Primary intracerebral hemorrhage: pathophysiology.
Λέξεις-κλειδιά
Αφηρημένη
We here review the pathophysiology of primary intracerebral hemorrhage to compare and contrast bleeds due to hypertension and congophilic angiopathy. Hypertension is characterized by early proliferation of arteriolar smooth muscle, followed later by apoptotic smooth muscle cell death and collagen deposition. Eventually excess or deficient collagen deposition can lead respectively to arteriolar occlusion, ectasia or both. Collagen has no contractile capability and is brittle, unable to withstand breakage due to pulse pressure. Arterioles physiologically bring down both blood pressure and pulse pressure, but excessive dilatation results in Charcôt-Bouchard aneurysms, which are fusiform, not saccular structures. The distribution of hypertensive hemorrhage reflects the high pulse pressure of arterioles immediately downstream from major end arteries with minimal intervening branching.

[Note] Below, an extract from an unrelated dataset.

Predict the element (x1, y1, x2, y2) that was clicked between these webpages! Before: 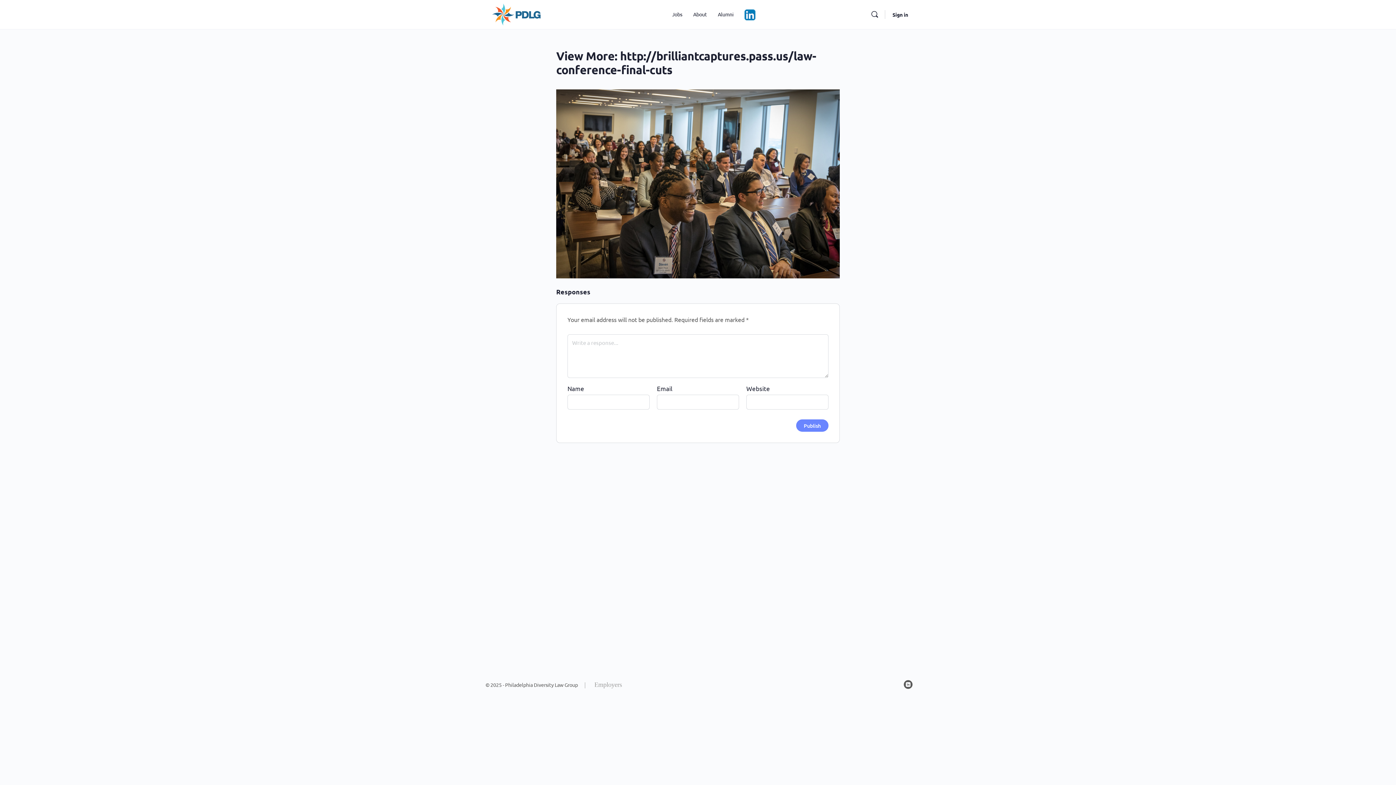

Cerebrovascular amyloidosis is a stagnant beta-fibrillosis of arterioles, arising from failure of brain egress of beta-amyloid, after amyloid precursor protein cleavage within brain parenchyma. The lobar distribution of changes reflect an impairment of amyloid removal from brain interstitial fluid and Virchow-Robin spaces. Both diseases cause similar brittle arterioles with poor contractile capability, likely accounting for early growth of hematomas when they rupture. Fibrin globes form in concentric spheres and attempt to seal off the site of bleeding. The size of the final sphere of blood at cessation of bleeding determines the clinical spectrum, from asymptomatic to fatal. Since arteriolar bleeding is slower than arterial bleeding, several hours exist where intervention may be useful with recombinant factor VIIa or other therapies. We speculate on the importance of pulse pressure in the etiology of hemorrhage and resolve the debate over the existence of Charcot-Bouchard aneurysms. The high pulse pressure and brisk interstitial fluid pumping in Virchow-Robin spaces deep within the brain selectively protects against amyloidosis, while leaving these basal arterioles vulnerable to hypertensive damage. Hypertensive hemorrhages occur deep within the centrencephalon, while amyloid hemorrhages occur in a lobar distribution, where pulse pressure and bulk flow are less, away from the major feeding vessels of the brain. The brain distributions of hypertensive and of amyloid hemorrhages are thus different and complementary.